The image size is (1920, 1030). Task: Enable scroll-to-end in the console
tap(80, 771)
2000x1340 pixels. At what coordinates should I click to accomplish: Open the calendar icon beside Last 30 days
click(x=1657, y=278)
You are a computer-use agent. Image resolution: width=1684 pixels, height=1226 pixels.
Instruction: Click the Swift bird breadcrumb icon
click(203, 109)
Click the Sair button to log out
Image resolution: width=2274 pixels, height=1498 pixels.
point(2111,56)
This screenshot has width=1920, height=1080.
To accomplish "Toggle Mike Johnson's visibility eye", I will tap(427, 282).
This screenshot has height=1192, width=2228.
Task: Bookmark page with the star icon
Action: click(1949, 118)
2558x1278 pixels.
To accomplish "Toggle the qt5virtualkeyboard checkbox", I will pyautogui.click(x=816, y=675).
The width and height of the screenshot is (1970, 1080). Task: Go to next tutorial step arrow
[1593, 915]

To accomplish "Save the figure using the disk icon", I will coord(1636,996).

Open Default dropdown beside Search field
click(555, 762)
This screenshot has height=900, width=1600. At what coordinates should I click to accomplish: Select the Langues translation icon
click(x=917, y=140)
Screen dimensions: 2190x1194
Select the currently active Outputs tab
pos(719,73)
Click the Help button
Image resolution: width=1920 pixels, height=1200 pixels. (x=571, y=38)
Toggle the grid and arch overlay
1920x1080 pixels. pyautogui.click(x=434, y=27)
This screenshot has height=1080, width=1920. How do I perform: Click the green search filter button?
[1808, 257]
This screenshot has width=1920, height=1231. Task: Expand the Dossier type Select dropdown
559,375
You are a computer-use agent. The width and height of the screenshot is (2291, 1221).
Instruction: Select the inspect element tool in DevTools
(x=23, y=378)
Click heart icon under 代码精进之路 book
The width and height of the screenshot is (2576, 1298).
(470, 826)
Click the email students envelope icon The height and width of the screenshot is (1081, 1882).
····················
(Problem requirements): All of the data is to be written out again, word for word.

(Exercise result):
The image size is (1920, 1030). Task: Enable scroll-to-end in the console
tap(80, 771)
2000x1340 pixels. At what coordinates should I click to accomplish: Open the calendar icon beside Last 30 days
click(x=1657, y=278)
You are a computer-use agent. Image resolution: width=1684 pixels, height=1226 pixels.
Instruction: Click the Swift bird breadcrumb icon
click(203, 109)
Click the Sair button to log out
Image resolution: width=2274 pixels, height=1498 pixels.
point(2111,56)
This screenshot has width=1920, height=1080.
To accomplish "Toggle Mike Johnson's visibility eye", I will tap(427, 282).
This screenshot has height=1192, width=2228.
Task: Bookmark page with the star icon
Action: click(1949, 118)
2558x1278 pixels.
To accomplish "Toggle the qt5virtualkeyboard checkbox", I will pyautogui.click(x=816, y=675).
The width and height of the screenshot is (1970, 1080). Task: Go to next tutorial step arrow
[1593, 915]

To accomplish "Save the figure using the disk icon", I will coord(1636,996).

Open Default dropdown beside Search field
click(555, 762)
This screenshot has height=900, width=1600. At what coordinates should I click to accomplish: Select the Langues translation icon
click(x=917, y=140)
Screen dimensions: 2190x1194
Select the currently active Outputs tab
pos(719,73)
Click the Help button
Image resolution: width=1920 pixels, height=1200 pixels. (x=571, y=38)
Toggle the grid and arch overlay
1920x1080 pixels. pyautogui.click(x=434, y=27)
This screenshot has height=1080, width=1920. How do I perform: Click the green search filter button?
[1808, 257]
This screenshot has width=1920, height=1231. Task: Expand the Dossier type Select dropdown
559,375
You are a computer-use agent. The width and height of the screenshot is (2291, 1221).
Instruction: Select the inspect element tool in DevTools
(x=23, y=378)
Click heart icon under 代码精进之路 book
The width and height of the screenshot is (2576, 1298).
(470, 826)
Click the email students envelope icon The height and width of the screenshot is (1081, 1882).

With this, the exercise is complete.